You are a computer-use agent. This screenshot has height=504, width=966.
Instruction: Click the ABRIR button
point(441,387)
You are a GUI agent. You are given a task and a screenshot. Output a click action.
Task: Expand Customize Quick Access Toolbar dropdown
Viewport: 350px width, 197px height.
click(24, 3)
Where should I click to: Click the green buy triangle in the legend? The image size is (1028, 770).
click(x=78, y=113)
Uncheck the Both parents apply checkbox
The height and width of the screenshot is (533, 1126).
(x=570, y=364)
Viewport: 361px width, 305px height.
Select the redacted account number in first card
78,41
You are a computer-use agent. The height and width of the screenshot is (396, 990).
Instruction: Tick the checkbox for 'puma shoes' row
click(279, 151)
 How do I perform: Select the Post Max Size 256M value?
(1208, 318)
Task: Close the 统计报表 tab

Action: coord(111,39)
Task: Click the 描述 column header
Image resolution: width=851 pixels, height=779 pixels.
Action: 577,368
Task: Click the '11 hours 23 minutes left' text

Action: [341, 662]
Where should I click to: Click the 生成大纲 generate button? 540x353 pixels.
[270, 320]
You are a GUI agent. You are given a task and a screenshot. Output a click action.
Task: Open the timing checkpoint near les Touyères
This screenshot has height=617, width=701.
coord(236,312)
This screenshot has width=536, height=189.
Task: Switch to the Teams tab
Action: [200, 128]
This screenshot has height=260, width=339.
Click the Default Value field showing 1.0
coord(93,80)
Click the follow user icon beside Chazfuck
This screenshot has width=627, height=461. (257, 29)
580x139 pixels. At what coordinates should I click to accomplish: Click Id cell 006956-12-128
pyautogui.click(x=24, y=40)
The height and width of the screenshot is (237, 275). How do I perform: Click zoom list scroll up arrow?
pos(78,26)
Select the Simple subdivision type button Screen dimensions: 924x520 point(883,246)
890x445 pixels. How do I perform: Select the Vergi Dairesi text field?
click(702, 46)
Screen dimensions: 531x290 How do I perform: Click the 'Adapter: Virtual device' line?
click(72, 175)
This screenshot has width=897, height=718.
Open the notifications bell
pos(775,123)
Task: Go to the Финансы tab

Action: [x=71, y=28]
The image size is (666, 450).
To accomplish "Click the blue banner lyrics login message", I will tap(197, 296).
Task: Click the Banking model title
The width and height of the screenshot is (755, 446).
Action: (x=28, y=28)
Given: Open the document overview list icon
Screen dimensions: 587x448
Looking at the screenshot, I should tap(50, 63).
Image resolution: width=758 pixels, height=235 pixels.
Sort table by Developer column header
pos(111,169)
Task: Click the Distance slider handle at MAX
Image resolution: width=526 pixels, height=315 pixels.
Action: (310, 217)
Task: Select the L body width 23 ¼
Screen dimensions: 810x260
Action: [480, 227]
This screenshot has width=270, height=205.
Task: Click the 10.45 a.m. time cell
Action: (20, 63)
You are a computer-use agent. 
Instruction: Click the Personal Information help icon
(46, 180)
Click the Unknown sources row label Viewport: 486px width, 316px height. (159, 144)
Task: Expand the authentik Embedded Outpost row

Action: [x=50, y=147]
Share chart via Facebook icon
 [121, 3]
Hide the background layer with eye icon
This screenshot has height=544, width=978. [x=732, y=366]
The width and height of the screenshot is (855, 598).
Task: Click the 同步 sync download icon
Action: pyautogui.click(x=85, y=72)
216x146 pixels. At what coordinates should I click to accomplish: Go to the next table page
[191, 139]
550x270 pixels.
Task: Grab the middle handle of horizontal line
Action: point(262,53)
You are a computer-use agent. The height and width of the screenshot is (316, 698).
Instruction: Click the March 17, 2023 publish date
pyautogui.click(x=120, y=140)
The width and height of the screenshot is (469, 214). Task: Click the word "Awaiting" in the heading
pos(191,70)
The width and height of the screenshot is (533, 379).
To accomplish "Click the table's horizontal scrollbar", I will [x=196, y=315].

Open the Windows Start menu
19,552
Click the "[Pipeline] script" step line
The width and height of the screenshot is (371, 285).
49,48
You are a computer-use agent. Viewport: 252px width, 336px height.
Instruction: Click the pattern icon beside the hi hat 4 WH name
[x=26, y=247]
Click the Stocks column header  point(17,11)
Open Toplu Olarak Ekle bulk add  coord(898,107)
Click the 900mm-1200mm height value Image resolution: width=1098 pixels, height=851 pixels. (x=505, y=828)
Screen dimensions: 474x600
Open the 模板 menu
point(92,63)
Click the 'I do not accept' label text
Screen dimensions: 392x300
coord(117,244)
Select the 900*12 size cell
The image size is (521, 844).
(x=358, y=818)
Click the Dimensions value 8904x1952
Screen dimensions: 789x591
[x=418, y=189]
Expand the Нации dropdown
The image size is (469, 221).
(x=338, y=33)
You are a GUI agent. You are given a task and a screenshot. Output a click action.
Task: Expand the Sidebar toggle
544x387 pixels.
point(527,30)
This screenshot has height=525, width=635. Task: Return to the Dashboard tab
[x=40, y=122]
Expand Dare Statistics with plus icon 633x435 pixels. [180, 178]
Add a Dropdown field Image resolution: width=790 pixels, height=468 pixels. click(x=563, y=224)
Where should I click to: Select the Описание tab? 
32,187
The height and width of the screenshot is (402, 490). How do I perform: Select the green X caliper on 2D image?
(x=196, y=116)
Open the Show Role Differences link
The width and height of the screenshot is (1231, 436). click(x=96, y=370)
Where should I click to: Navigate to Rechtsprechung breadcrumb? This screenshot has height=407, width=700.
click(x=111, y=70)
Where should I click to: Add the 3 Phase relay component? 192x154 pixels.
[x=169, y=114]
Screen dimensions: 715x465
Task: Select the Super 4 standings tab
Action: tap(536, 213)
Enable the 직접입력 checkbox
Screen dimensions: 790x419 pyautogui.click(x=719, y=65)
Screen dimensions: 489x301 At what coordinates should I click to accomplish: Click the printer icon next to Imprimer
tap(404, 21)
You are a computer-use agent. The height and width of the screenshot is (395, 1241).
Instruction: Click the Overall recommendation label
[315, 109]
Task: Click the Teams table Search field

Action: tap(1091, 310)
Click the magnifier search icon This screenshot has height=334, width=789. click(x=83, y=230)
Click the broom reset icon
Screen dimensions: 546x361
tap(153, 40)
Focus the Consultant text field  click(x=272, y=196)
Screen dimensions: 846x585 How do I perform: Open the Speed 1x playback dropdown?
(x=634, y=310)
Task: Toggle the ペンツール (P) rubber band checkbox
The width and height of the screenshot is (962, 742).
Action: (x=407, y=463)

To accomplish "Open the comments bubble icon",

*-*-*

AIM OF THE TASK: Respond with only the number of lines above that include the string "will".

EXPECTED ANSWER: 2